__Requirement__
A picture-free, exact reproduction of the listing that follows is required.

__Input for this task__
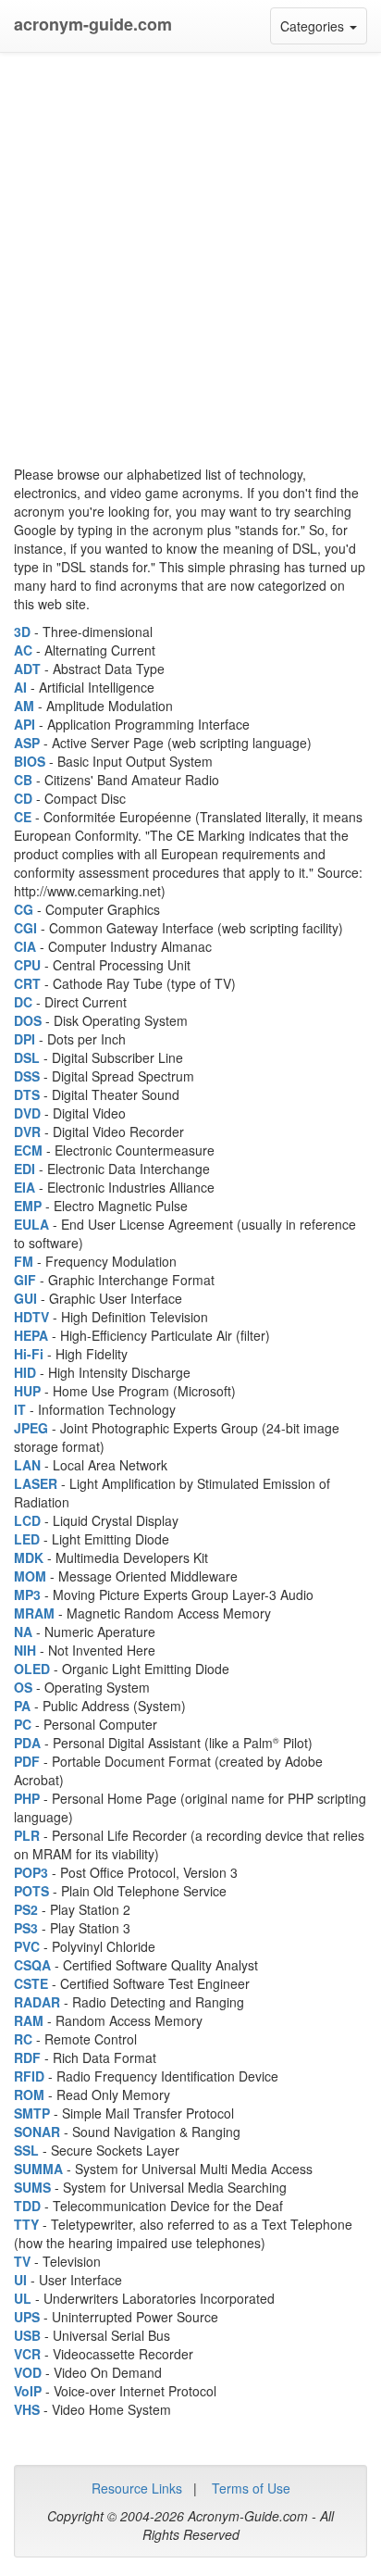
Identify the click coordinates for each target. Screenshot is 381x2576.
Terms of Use (251, 2488)
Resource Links (137, 2488)
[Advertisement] (190, 255)
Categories (323, 30)
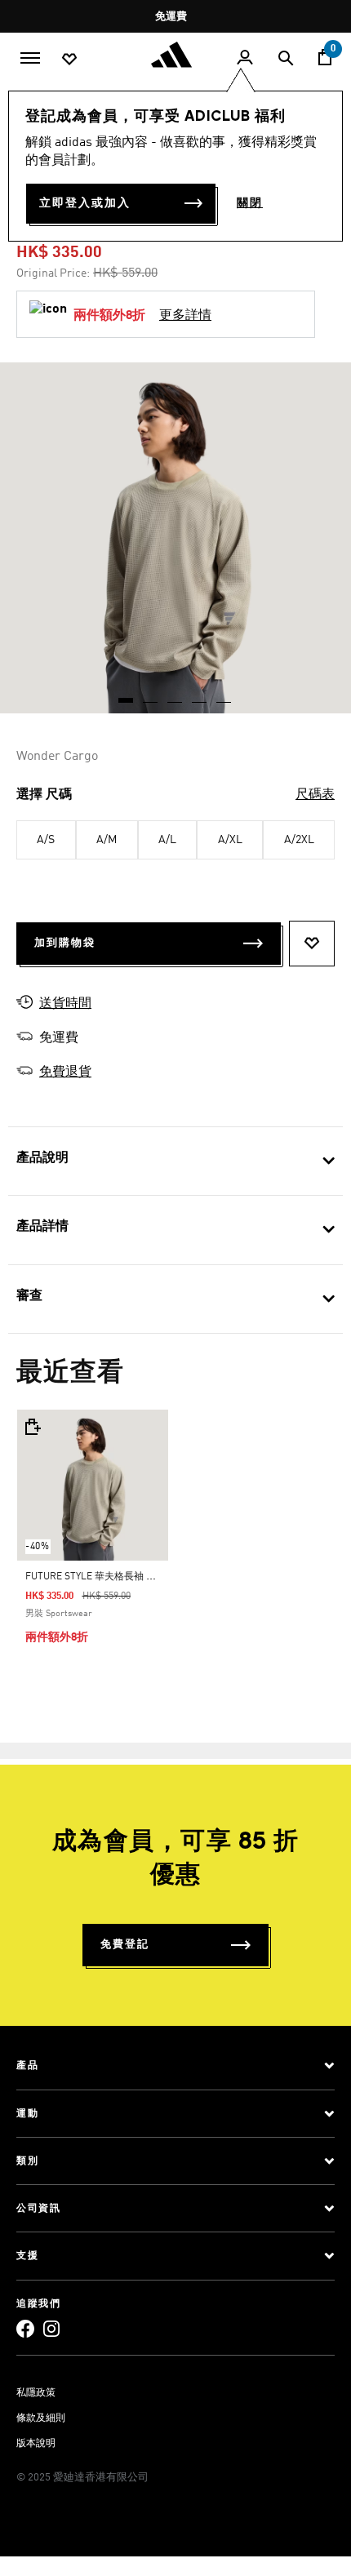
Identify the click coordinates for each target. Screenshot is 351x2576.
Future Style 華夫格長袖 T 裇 (94, 1577)
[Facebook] (25, 2328)
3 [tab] (175, 694)
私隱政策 (36, 2393)
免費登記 (124, 1944)
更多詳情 (185, 315)
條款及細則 (40, 2418)
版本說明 (36, 2444)
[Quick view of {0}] (32, 1427)
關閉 (250, 203)
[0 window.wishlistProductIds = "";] (69, 58)
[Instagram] (51, 2328)
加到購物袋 (65, 943)
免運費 (171, 16)
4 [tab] (200, 694)
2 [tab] (151, 694)
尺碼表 (315, 795)
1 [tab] (126, 694)
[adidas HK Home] (175, 55)
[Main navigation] (30, 56)
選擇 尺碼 (44, 795)
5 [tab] (224, 694)
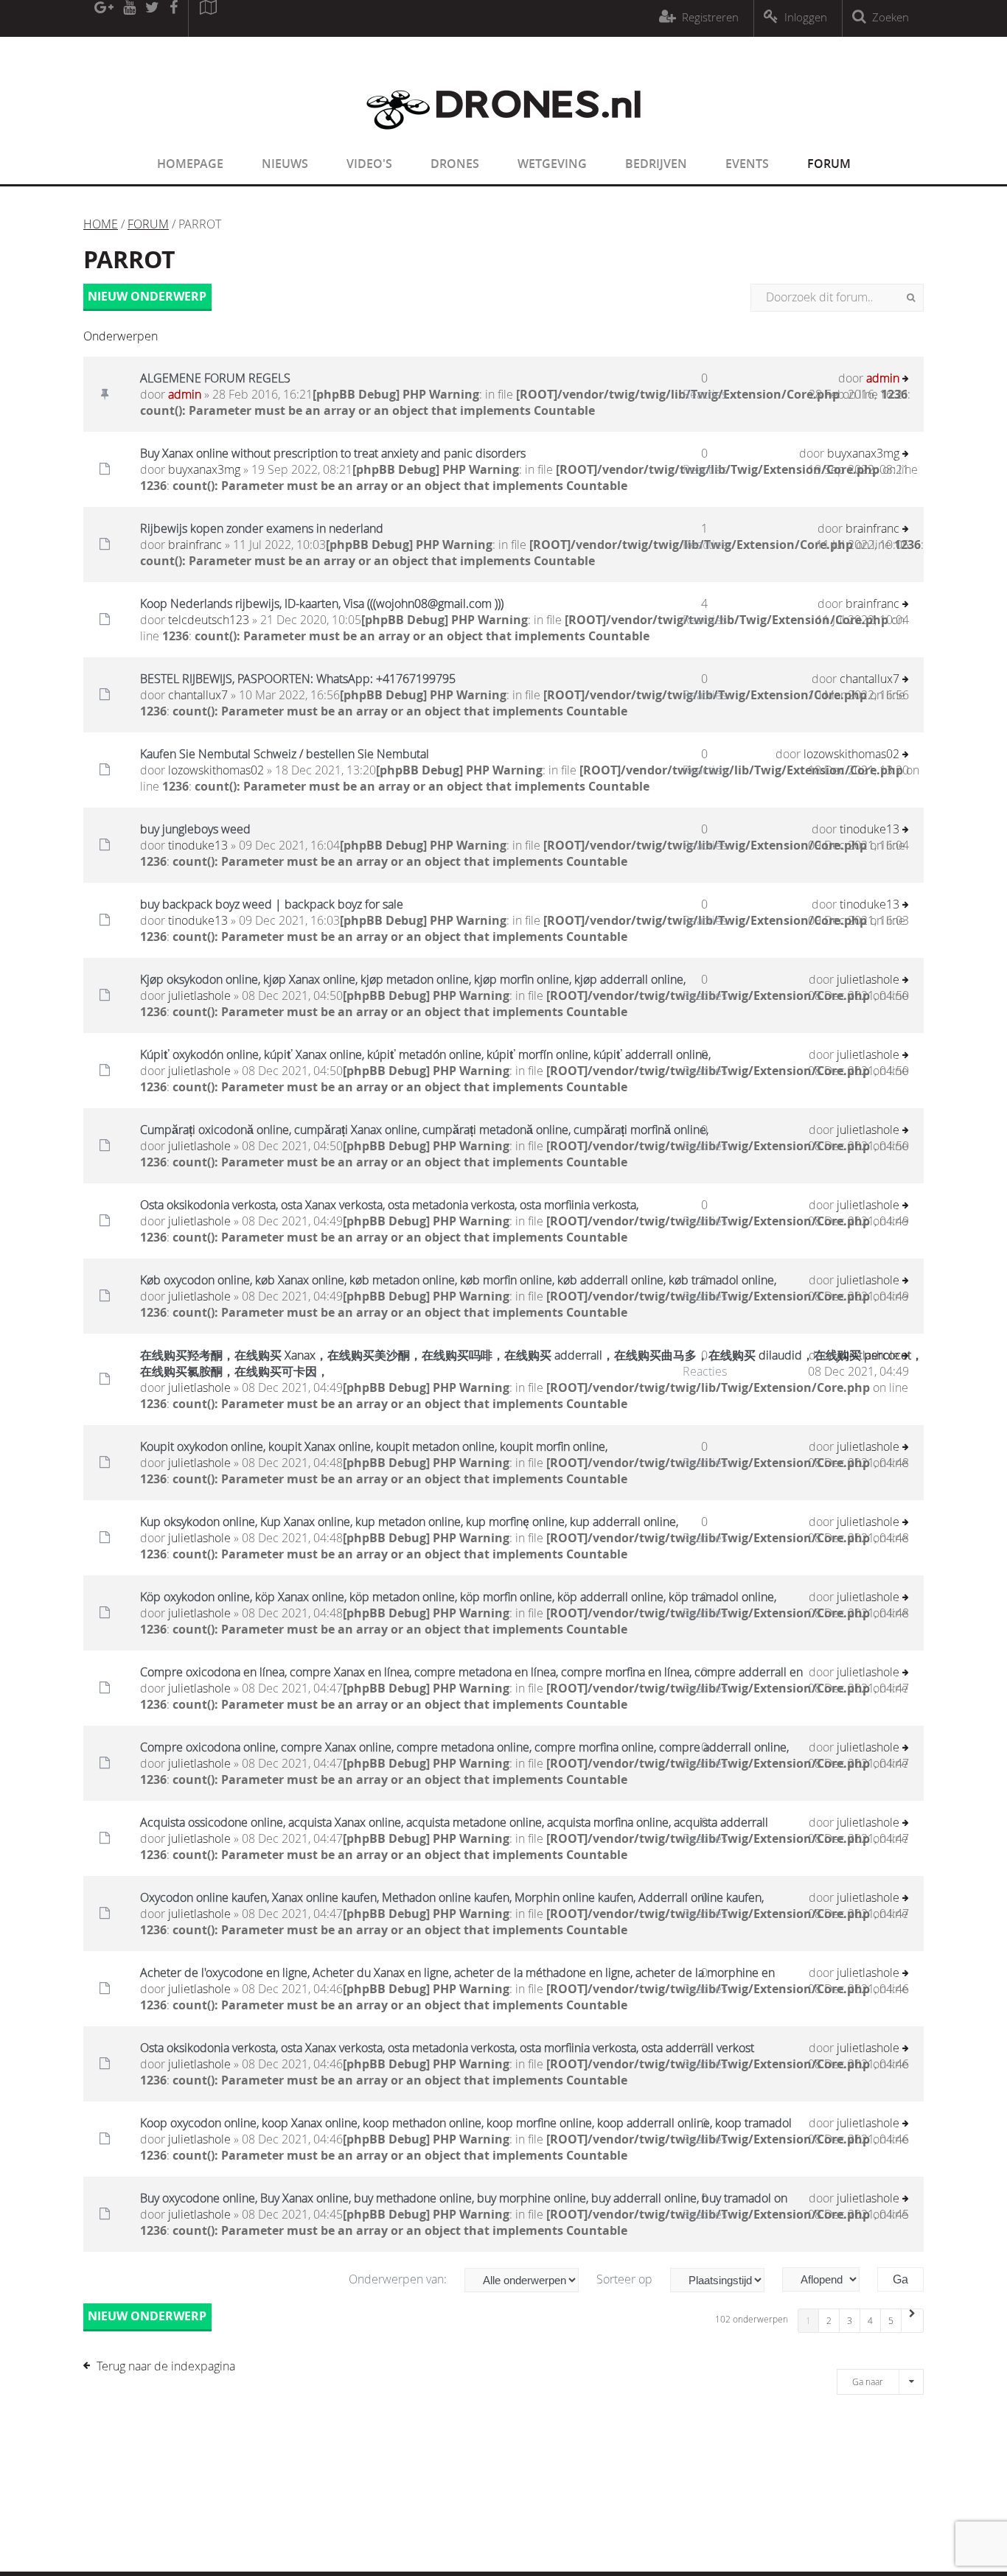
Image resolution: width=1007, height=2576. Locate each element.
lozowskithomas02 (216, 770)
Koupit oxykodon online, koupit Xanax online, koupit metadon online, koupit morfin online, (373, 1446)
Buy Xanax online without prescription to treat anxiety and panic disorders (333, 453)
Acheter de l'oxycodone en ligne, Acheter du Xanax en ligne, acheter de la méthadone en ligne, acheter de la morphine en (457, 1972)
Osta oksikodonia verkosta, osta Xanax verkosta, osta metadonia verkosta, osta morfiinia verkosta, (389, 1205)
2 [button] (829, 2320)
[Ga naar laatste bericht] (905, 380)
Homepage (190, 163)
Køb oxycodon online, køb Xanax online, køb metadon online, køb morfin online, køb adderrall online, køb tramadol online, (458, 1280)
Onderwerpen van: (399, 2279)
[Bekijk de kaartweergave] (208, 18)
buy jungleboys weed (195, 829)
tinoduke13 (198, 845)
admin (184, 394)
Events (747, 163)
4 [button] (870, 2320)
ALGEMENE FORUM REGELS (215, 378)
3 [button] (849, 2320)
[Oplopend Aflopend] (828, 2279)
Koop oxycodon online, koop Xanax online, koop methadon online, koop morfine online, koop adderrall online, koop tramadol (466, 2123)
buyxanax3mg (204, 469)
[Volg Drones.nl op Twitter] (152, 18)
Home (100, 224)
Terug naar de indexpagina (166, 2366)
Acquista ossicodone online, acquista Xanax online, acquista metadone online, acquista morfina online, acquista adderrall (454, 1822)
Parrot (129, 259)
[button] (913, 2321)
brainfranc (195, 544)
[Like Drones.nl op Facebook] (173, 18)
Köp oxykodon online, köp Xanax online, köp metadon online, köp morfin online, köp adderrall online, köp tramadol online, (458, 1597)
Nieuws (285, 163)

__Exercise solution__
Identify the click coordinates for each target. Screenshot is 381x2576.
Terms of Use (251, 2488)
Resource Links (137, 2488)
[Advertisement] (190, 255)
Categories (323, 30)
Identify the click coordinates for each target. Screenshot is 351x2576.
Future Style 華夫格長袖 T 裇 (94, 1577)
[Facebook] (25, 2328)
3 [tab] (175, 694)
私隱政策 (36, 2393)
免費登記 (124, 1944)
更多詳情 (185, 315)
條款及細則 (40, 2418)
版本說明 (36, 2444)
[Quick view of {0}] (32, 1427)
關閉 (250, 203)
[0 window.wishlistProductIds = "";] (69, 58)
[Instagram] (51, 2328)
加到購物袋 (65, 943)
免運費 (171, 16)
4 [tab] (200, 694)
2 [tab] (151, 694)
尺碼表 (315, 795)
1 [tab] (126, 694)
[adidas HK Home] (175, 55)
[Main navigation] (30, 56)
選擇 尺碼 (44, 795)
5 [tab] (224, 694)
Image resolution: width=1007, height=2576. Locate each element.
lozowskithomas02 (216, 770)
Koupit oxykodon online, koupit Xanax online, koupit metadon online, koupit morfin online, (373, 1446)
Buy Xanax online without prescription to treat anxiety and panic disorders (333, 453)
Acheter de l'oxycodone en ligne, Acheter du Xanax en ligne, acheter de la méthadone en ligne, acheter de la morphine en (457, 1972)
Osta oksikodonia verkosta, osta Xanax verkosta, osta metadonia verkosta, osta morfiinia verkosta, (389, 1205)
2 [button] (829, 2320)
[Ga naar laatste bericht] (905, 380)
Homepage (190, 163)
Køb oxycodon online, køb Xanax online, køb metadon online, køb morfin online, køb adderrall online, køb tramadol online, (458, 1280)
Onderwerpen van: (399, 2279)
[Bekijk de kaartweergave] (208, 18)
buy jungleboys weed (195, 829)
tinoduke13 (198, 845)
admin (184, 394)
Events (747, 163)
4 [button] (870, 2320)
ALGEMENE FORUM REGELS (215, 378)
3 [button] (849, 2320)
[Oplopend Aflopend] (828, 2279)
Koop oxycodon online, koop Xanax online, koop methadon online, koop morfine online, koop adderrall online, koop tramadol (466, 2123)
buyxanax3mg (204, 469)
[Volg Drones.nl op Twitter] (152, 18)
Home (100, 224)
Terug naar de indexpagina (166, 2366)
Acquista ossicodone online, acquista Xanax online, acquista metadone online, acquista morfina online, acquista adderrall (454, 1822)
Parrot (129, 259)
[button] (913, 2321)
brainfranc (195, 544)
[Like Drones.nl op Facebook] (173, 18)
Köp oxykodon online, köp Xanax online, köp metadon online, köp morfin online, köp adderrall online, köp tramadol online, (458, 1597)
Nieuws (285, 163)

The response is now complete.